Material supplied:
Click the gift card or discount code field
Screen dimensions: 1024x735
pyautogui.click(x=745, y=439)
---
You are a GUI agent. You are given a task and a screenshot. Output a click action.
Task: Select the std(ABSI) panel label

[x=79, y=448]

Exercise: Format the records starting at the line containing "Click the gift card or discount code field" and ending at the line containing "pyautogui.click(x=745, y=439)" as a Markdown table with columns Row and Line, giving each line its row number and omitting blank lines.

Full response:
| Row | Line |
|---|---|
| 1 | Click the gift card or discount code field |
| 2 | Screen dimensions: 1024x735 |
| 3 | pyautogui.click(x=745, y=439) |